#### [Information given]
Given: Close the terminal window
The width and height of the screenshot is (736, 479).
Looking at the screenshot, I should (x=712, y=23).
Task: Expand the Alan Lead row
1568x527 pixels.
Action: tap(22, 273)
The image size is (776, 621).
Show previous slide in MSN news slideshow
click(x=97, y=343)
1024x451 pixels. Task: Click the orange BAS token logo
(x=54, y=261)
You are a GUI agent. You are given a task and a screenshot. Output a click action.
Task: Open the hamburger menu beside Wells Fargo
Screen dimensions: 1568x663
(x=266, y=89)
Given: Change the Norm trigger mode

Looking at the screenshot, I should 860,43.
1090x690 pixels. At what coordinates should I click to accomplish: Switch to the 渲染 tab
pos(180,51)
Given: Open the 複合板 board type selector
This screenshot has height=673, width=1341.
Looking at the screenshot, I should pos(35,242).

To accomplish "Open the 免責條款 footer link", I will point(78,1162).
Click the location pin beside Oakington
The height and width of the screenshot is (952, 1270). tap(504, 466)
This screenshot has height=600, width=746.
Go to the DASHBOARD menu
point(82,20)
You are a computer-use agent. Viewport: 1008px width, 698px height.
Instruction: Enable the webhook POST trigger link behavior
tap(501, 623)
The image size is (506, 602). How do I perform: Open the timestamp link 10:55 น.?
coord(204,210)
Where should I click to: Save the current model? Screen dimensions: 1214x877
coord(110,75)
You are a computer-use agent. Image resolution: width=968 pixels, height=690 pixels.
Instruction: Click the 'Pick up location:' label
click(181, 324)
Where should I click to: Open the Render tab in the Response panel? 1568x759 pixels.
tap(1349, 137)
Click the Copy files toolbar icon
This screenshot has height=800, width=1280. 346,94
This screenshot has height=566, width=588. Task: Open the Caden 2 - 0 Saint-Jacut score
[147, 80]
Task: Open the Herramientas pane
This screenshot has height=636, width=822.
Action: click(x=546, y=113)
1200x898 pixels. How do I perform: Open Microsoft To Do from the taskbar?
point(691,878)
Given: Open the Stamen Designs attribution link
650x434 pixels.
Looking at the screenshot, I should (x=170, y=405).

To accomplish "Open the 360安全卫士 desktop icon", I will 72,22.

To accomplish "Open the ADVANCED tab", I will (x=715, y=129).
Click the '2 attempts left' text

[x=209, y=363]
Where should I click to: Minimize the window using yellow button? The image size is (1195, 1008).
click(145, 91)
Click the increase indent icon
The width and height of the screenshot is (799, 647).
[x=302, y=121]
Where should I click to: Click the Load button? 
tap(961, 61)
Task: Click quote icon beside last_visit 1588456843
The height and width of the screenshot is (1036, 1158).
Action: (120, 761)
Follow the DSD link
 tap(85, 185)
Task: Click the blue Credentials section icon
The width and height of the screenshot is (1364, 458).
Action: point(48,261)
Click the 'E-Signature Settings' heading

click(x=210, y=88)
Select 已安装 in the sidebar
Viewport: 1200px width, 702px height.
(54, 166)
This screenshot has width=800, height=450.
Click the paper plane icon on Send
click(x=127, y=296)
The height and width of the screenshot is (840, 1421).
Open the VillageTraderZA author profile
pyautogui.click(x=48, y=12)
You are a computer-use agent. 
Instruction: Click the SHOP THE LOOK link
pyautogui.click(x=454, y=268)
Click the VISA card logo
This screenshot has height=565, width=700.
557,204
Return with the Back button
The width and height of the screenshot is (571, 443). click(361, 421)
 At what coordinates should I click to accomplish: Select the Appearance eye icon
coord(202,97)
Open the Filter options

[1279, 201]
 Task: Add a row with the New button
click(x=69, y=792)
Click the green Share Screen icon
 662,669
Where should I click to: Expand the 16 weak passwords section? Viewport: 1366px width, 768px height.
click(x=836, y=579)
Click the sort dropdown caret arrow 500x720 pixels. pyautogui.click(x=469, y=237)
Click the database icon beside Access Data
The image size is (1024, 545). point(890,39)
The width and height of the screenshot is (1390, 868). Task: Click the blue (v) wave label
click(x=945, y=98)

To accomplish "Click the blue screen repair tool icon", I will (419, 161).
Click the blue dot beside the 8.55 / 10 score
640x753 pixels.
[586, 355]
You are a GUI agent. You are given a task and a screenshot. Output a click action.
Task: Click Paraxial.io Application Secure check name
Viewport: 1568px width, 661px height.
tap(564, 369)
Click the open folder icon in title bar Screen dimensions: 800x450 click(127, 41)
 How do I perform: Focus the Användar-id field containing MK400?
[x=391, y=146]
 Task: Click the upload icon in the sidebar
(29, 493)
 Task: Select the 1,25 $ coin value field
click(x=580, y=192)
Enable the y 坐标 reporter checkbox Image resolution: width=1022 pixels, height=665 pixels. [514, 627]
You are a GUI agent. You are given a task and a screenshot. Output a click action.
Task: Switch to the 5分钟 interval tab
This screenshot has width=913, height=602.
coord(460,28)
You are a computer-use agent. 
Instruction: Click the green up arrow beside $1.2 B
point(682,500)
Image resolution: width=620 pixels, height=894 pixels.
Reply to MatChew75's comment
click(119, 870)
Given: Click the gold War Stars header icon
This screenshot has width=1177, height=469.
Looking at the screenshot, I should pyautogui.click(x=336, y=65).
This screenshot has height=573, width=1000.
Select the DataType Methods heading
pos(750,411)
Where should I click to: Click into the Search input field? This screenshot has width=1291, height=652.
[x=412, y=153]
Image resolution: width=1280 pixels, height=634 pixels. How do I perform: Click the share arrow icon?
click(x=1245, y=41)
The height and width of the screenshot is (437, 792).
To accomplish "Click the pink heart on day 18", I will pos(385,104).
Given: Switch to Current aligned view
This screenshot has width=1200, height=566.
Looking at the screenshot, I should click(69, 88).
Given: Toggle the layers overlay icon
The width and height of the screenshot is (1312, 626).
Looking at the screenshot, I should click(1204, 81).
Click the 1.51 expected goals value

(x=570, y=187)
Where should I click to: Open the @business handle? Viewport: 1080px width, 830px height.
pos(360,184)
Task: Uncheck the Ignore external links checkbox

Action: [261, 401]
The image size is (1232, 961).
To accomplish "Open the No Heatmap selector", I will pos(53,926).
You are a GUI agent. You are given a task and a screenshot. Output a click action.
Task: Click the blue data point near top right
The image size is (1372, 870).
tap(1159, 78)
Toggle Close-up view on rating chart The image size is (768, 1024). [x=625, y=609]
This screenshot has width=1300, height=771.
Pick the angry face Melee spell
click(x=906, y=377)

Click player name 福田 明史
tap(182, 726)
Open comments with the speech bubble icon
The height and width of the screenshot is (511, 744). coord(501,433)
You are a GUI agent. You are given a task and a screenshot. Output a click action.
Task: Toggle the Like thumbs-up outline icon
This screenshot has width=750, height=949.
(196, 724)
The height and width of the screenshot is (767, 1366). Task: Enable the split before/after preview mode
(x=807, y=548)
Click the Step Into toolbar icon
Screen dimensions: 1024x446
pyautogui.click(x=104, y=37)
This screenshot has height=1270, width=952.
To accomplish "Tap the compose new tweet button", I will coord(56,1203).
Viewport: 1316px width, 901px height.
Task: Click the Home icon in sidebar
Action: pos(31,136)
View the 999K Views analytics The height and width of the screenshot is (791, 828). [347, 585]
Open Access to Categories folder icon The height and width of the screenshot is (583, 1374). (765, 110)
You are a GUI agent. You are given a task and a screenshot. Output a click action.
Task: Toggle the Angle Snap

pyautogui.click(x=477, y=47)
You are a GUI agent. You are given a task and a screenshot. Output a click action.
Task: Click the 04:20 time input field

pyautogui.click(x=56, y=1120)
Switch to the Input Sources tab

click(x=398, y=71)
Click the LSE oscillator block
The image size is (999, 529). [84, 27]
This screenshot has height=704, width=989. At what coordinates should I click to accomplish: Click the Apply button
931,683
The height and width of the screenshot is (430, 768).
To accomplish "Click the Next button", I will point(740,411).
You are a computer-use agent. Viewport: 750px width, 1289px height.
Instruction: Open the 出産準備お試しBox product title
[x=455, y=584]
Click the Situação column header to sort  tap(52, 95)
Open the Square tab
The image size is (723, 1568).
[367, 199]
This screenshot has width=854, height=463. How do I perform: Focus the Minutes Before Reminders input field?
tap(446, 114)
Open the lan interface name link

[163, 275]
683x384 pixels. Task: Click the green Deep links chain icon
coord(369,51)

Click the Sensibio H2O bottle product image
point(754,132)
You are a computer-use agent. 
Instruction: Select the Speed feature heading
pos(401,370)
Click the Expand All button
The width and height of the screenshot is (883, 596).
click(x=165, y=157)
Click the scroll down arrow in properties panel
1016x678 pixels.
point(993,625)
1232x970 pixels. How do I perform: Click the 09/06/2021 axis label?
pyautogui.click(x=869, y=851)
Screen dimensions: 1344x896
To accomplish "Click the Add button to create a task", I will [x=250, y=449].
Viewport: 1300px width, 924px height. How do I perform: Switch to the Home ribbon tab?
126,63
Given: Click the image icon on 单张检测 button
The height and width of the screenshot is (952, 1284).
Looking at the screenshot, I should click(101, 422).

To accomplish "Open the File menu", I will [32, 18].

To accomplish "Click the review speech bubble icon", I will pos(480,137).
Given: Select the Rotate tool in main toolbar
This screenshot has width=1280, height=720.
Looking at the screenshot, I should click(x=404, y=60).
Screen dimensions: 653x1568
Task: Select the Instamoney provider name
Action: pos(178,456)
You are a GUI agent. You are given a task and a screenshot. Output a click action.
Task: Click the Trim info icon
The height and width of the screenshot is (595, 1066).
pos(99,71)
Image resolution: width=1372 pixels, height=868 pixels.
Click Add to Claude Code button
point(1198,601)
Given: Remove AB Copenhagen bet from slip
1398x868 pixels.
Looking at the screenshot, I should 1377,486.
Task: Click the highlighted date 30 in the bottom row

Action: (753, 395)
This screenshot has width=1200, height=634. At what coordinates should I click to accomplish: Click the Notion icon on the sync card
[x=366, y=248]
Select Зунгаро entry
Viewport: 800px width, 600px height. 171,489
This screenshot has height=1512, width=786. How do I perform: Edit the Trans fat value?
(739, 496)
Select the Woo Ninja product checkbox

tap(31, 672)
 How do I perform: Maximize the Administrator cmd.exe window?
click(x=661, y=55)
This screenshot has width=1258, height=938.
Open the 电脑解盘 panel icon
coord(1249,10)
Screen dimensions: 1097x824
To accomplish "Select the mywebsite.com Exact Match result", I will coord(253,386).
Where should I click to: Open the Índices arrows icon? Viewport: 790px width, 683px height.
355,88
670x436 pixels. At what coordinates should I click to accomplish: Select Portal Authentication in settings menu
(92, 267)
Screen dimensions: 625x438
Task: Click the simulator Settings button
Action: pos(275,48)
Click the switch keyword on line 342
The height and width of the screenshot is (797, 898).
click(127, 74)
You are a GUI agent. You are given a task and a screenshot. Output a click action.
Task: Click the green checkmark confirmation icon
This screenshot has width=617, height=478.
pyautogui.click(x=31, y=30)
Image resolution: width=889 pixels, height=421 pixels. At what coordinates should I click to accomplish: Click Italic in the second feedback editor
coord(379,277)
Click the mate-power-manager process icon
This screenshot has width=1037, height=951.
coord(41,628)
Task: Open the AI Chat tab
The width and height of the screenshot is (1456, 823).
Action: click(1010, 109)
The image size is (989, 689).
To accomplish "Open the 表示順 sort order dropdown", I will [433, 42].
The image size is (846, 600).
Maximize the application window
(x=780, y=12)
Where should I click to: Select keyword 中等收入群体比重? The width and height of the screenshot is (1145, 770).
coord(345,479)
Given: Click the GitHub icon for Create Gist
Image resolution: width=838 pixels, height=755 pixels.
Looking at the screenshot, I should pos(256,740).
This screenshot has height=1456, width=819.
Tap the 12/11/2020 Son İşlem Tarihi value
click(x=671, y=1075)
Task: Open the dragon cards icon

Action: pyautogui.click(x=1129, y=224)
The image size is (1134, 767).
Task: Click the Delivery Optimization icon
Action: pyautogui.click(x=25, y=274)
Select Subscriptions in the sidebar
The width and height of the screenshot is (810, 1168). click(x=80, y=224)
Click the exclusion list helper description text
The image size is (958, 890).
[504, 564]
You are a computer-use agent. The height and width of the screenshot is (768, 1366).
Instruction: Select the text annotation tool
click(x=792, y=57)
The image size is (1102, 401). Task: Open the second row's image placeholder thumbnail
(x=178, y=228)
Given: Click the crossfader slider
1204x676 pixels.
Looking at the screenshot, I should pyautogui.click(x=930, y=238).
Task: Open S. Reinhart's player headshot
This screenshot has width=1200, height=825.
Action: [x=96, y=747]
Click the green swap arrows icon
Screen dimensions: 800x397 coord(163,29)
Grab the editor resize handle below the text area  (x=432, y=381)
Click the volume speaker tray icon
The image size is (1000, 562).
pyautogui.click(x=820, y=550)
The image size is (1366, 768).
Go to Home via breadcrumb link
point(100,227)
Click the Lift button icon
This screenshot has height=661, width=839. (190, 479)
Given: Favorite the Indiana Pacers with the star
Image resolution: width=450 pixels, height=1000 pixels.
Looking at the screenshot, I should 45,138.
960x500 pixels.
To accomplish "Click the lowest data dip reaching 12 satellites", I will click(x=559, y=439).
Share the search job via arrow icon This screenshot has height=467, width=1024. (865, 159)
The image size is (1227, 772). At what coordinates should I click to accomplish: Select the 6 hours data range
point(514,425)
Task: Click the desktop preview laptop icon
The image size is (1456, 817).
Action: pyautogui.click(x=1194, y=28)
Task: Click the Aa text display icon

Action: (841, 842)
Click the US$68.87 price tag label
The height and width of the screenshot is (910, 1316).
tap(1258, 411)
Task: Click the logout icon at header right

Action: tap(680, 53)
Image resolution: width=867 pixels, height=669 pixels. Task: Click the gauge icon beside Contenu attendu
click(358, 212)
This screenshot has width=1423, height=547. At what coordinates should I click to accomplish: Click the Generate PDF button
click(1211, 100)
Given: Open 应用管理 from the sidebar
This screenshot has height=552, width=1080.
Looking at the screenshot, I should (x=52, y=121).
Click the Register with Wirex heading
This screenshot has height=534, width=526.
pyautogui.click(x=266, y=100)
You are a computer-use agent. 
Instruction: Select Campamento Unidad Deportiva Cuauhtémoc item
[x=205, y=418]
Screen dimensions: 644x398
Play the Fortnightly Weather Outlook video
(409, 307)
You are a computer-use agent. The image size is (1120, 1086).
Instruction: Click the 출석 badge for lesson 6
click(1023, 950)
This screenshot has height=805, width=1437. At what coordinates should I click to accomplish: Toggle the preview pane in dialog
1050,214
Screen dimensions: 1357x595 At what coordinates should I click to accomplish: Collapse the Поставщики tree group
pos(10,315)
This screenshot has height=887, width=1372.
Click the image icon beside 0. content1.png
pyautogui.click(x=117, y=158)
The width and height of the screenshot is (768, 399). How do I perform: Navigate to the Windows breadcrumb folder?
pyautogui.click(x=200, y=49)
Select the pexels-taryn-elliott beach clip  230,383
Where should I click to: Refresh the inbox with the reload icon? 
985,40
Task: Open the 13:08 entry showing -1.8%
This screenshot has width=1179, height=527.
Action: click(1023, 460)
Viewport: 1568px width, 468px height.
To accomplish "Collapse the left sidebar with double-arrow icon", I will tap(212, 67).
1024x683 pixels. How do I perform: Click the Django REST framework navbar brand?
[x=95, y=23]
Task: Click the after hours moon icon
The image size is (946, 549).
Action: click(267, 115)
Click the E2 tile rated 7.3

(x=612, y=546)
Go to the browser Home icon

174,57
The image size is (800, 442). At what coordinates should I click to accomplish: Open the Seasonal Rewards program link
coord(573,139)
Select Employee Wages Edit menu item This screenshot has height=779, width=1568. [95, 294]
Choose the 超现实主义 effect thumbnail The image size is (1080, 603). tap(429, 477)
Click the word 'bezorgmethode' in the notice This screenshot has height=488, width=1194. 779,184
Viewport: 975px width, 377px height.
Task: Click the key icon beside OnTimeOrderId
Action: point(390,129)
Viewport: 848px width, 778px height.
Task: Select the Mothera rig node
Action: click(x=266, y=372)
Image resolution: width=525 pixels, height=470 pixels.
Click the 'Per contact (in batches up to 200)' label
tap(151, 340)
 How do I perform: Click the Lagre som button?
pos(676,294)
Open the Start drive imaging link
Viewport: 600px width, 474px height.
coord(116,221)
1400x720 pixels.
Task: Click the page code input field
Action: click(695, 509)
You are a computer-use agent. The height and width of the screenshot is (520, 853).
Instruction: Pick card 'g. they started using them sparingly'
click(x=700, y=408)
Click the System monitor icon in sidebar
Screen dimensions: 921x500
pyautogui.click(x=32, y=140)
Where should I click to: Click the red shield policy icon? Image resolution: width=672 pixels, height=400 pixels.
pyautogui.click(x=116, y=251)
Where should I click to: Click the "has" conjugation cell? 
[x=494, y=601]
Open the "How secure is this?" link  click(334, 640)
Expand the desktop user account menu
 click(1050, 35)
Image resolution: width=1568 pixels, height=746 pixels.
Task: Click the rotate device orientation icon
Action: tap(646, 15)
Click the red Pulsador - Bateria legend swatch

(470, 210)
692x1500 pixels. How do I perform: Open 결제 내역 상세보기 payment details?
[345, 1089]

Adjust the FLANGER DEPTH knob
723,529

#### [Work task]
Would you please reproduce every line from the one containing "Instruction: Pick card" through the final line of the listing, and only those lines?

#### [Task result]
Instruction: Pick card 'g. they started using them sparingly'
click(x=700, y=408)
Click the System monitor icon in sidebar
Screen dimensions: 921x500
pyautogui.click(x=32, y=140)
Where should I click to: Click the red shield policy icon? Image resolution: width=672 pixels, height=400 pixels.
pyautogui.click(x=116, y=251)
Where should I click to: Click the "has" conjugation cell? 
[x=494, y=601]
Open the "How secure is this?" link  click(334, 640)
Expand the desktop user account menu
 click(1050, 35)
Image resolution: width=1568 pixels, height=746 pixels.
Task: Click the rotate device orientation icon
Action: tap(646, 15)
Click the red Pulsador - Bateria legend swatch

(470, 210)
692x1500 pixels. How do I perform: Open 결제 내역 상세보기 payment details?
[345, 1089]

Adjust the FLANGER DEPTH knob
723,529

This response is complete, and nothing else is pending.